Figure 1. From overwhelming literature and LLM limitations to structured insights with PEL-SHA.

Figure 1. From overwhelming literature and LLM limitations to structured insights with PEL-SHA.

The advent of Large Language Models (LLMs) has marked a significant paradigm shift in natural language understanding, demonstrating remarkable capabilities in text comprehension, reasoning, and generalization [2]. Research also explores how to achieve weak-to-strong generalization in LLMs, particularly those with diverse multi-capabilities [3]. These advancements offer a promising avenue for automating complex literature analysis tasks. However, applying generic LLMs directly to highly specialized scientific texts presents several formidable challenges. These include maintaining precision in domain-specific knowledge, mitigating the risk of “hallucinations” (generating plausible but incorrect information), and ensuring robust structured reasoning capabilities [4]. Specifically, the task of accurately extracting scientific hypotheses from complex research abstracts and subsequently associating them with their supporting evidence and methodologies remains an underexplored and challenging problem for general-purpose LLMs.
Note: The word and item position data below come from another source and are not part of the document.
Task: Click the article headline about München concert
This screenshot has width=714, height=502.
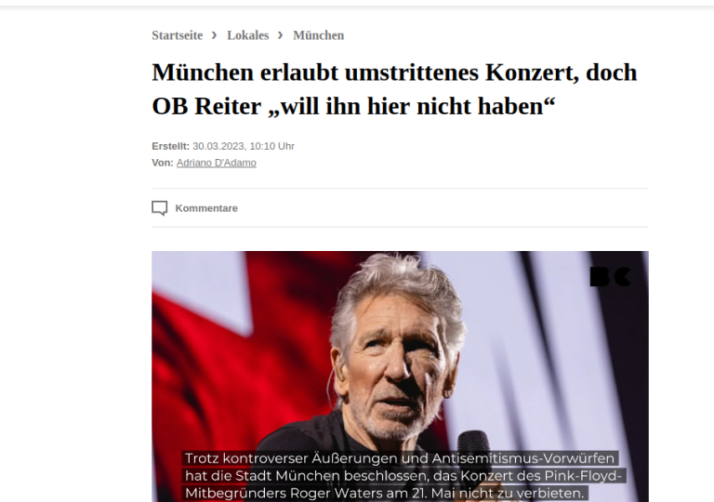Action: tap(394, 89)

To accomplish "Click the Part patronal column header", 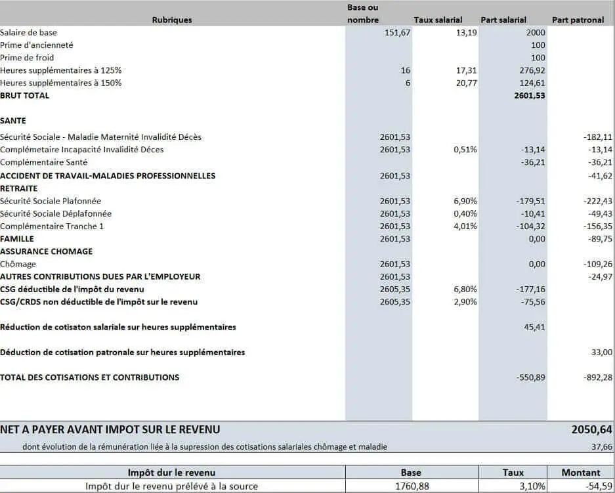I will click(x=578, y=20).
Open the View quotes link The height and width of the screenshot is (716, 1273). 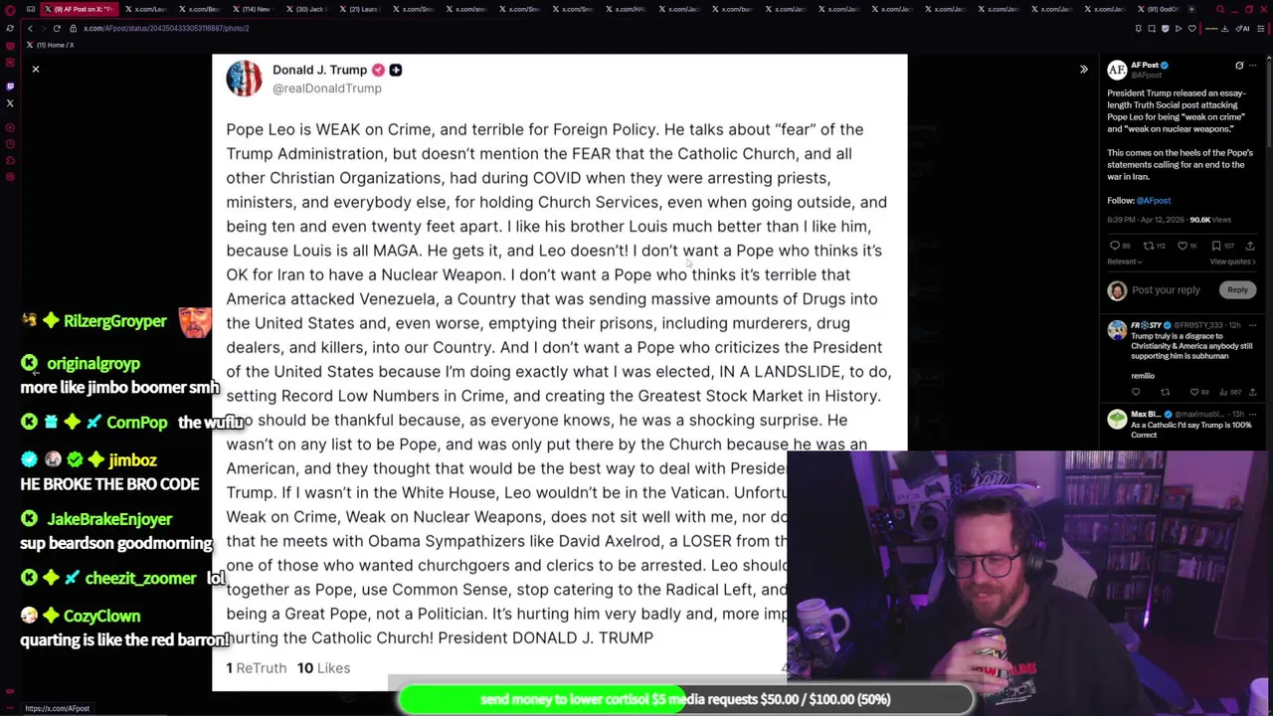[1232, 262]
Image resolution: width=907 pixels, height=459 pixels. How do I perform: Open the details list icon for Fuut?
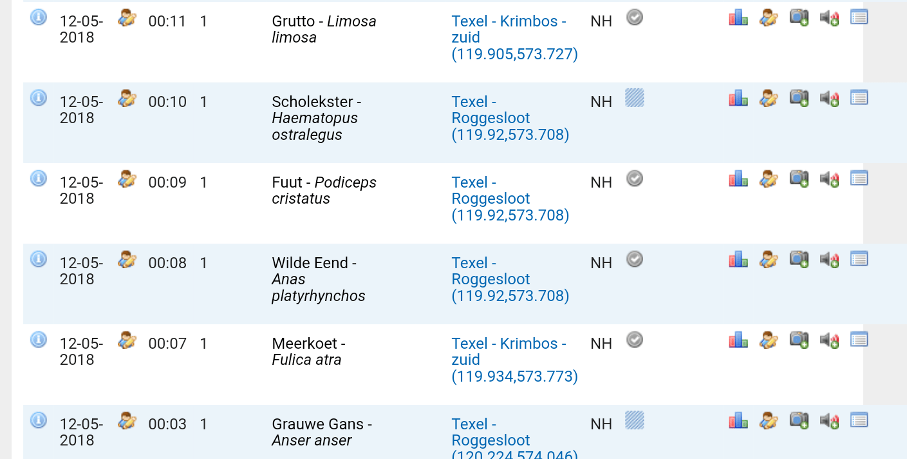[859, 179]
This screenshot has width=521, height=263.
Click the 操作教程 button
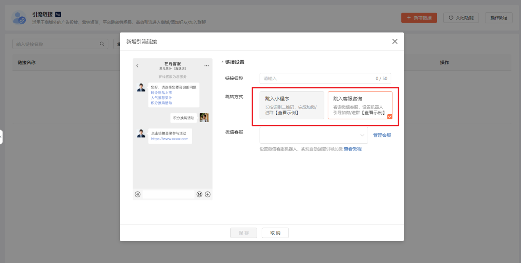[499, 18]
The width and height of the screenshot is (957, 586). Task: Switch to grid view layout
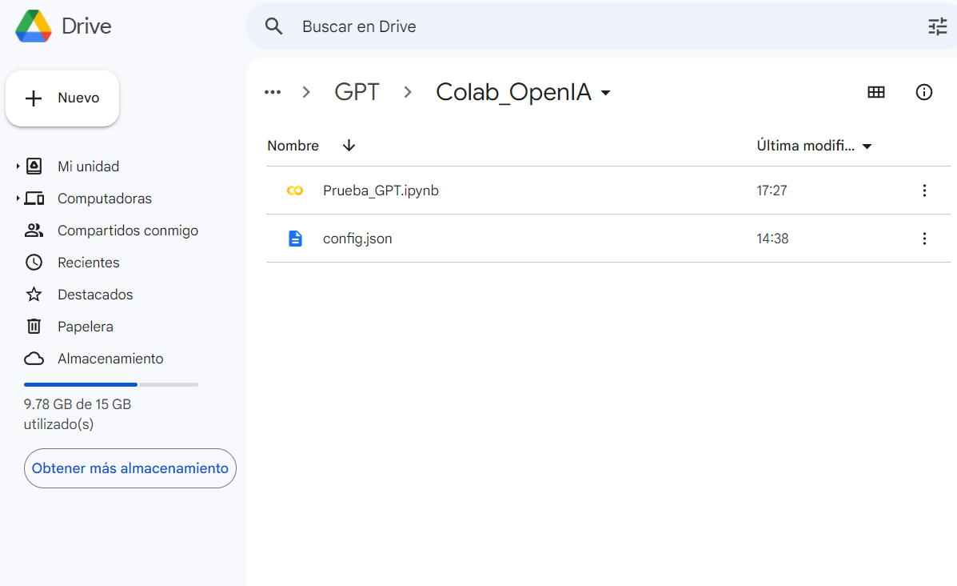tap(875, 92)
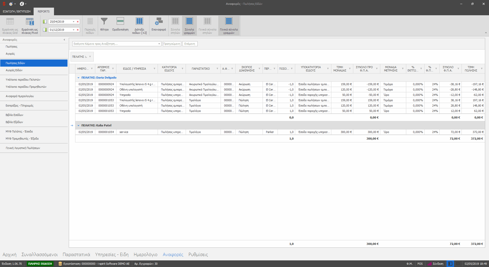This screenshot has height=267, width=489.
Task: Clear the 25/04/2019 date with red X
Action: point(78,22)
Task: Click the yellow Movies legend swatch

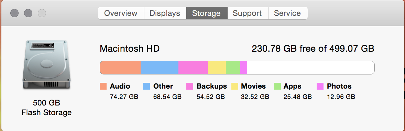Action: [235, 86]
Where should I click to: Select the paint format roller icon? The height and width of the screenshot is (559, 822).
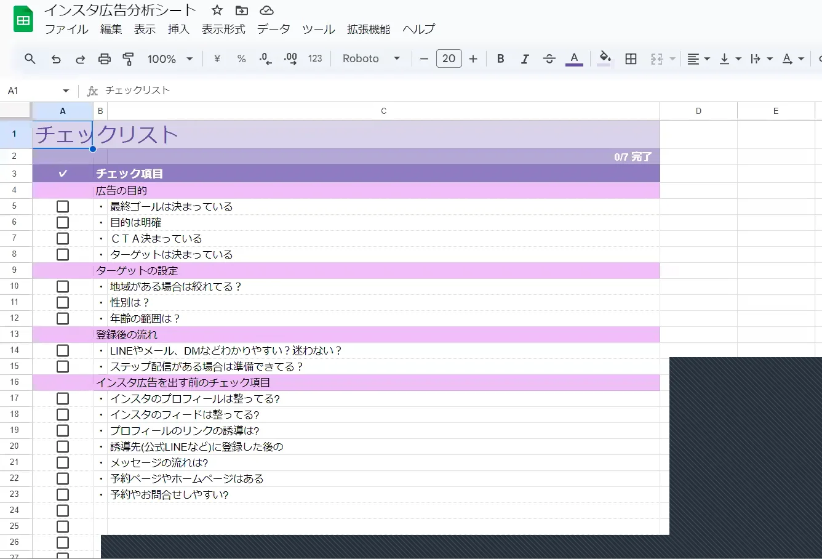(128, 59)
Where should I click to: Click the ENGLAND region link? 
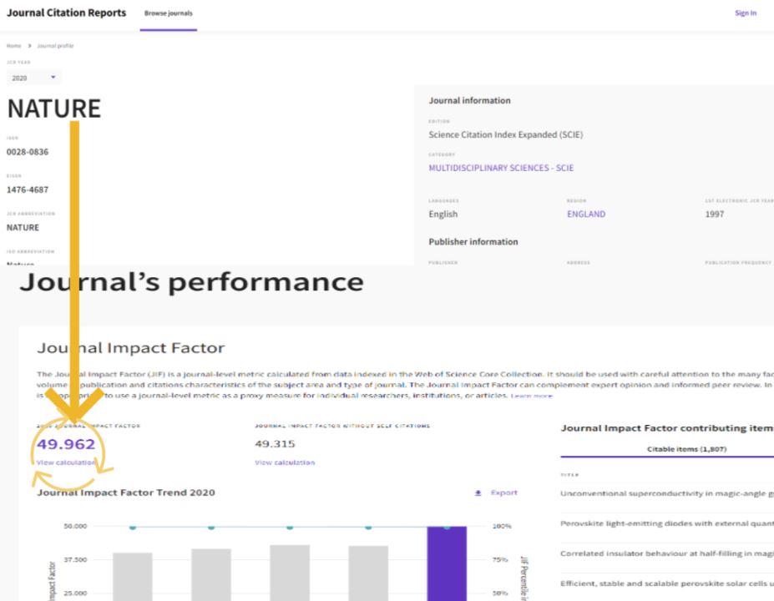[x=585, y=214]
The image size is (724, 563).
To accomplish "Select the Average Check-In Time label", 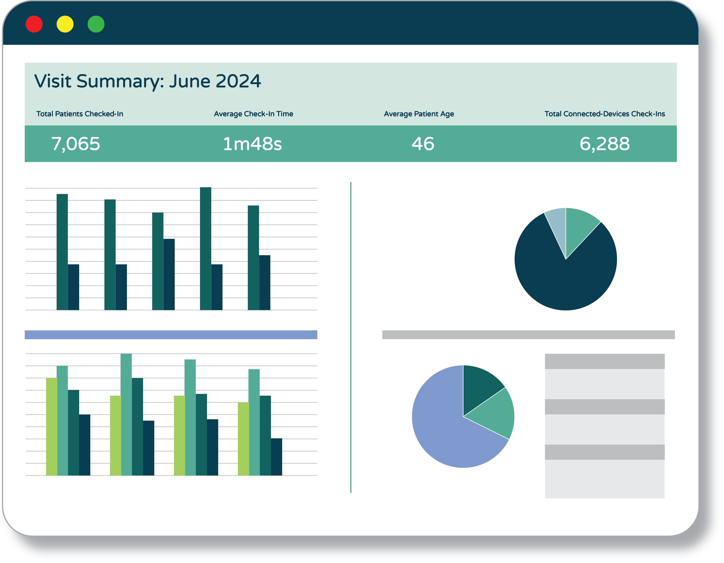I will [x=254, y=114].
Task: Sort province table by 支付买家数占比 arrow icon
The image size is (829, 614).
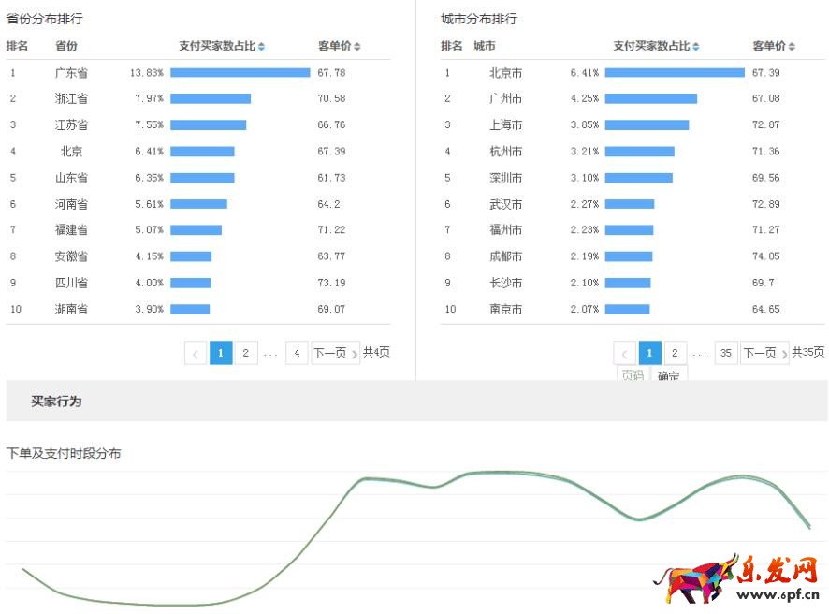Action: point(261,47)
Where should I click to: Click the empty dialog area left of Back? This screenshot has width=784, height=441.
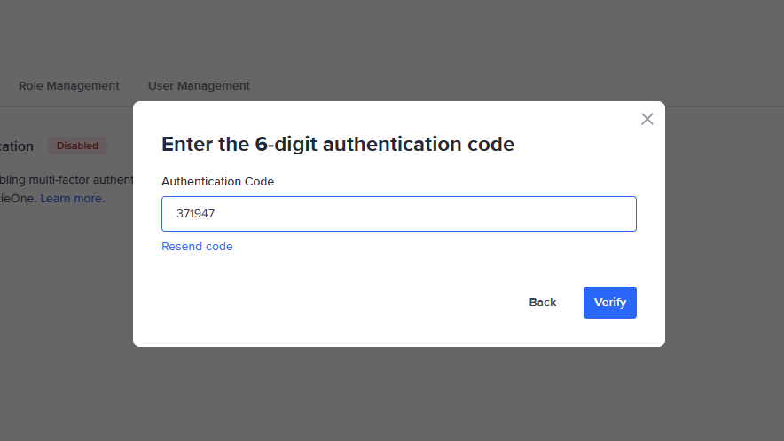click(x=337, y=303)
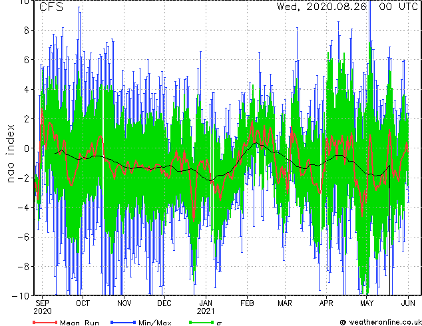Open the weatheronline.co.uk credit link
This screenshot has height=326, width=422.
(381, 322)
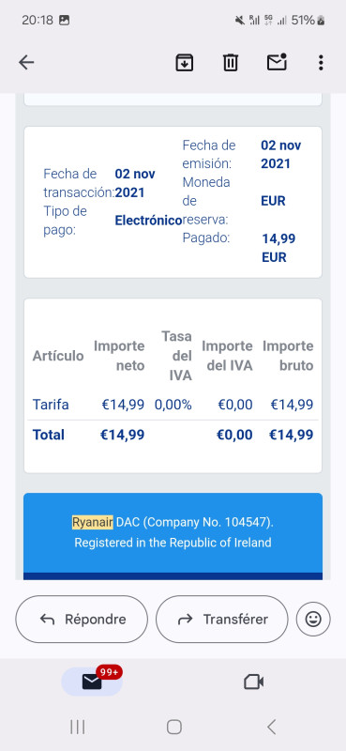
Task: Tap the Android home button
Action: [x=174, y=727]
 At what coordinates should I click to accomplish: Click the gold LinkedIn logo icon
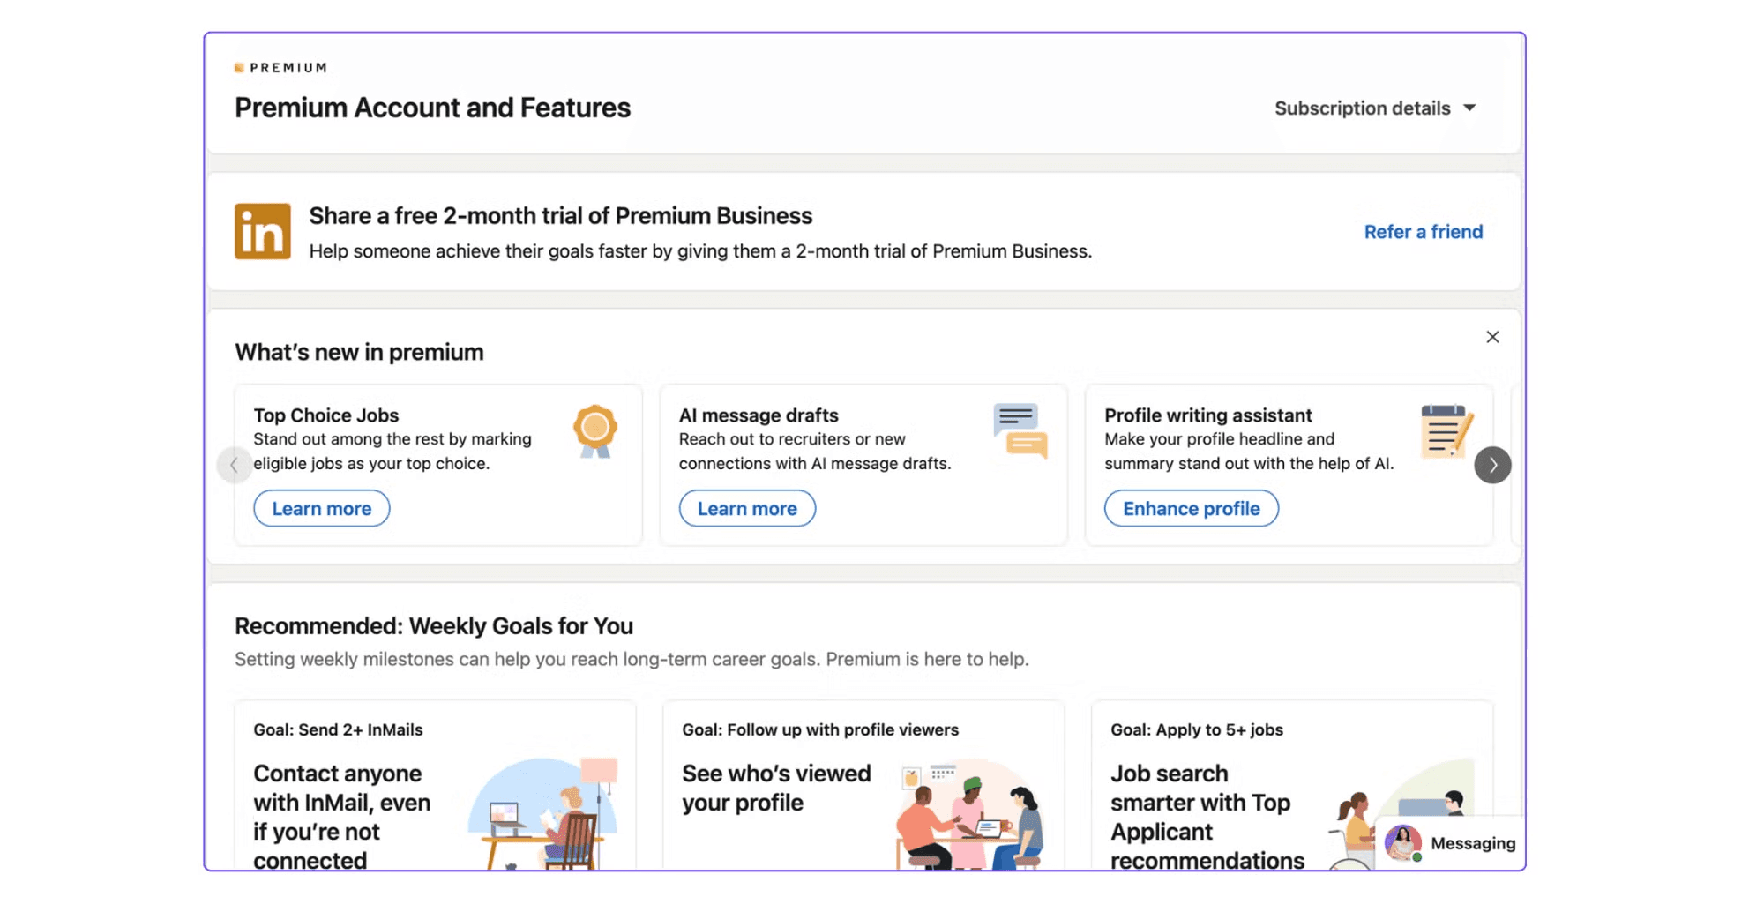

To address these limitations and bridge the gap between LLM capabilities and the demands of scientific literature analysis, we propose a novel approach: the Prompt-Enhanced LLM for Scientific Hypothesis Analysis (PEL-SHA) framework. Our method leverages meticulously designed, multi-stage prompt engineering strategies to empower LLMs to automatically extract, classify, and reason about scientific hypotheses, their supporting evidence, and the research methodologies employed, all from scientific paper abstracts. We posit that this framework will provide a new, highly efficient tool for scientific literature mining and the construction of knowledge graphs, thereby significantly enhancing the pace and depth of scientific inquiry.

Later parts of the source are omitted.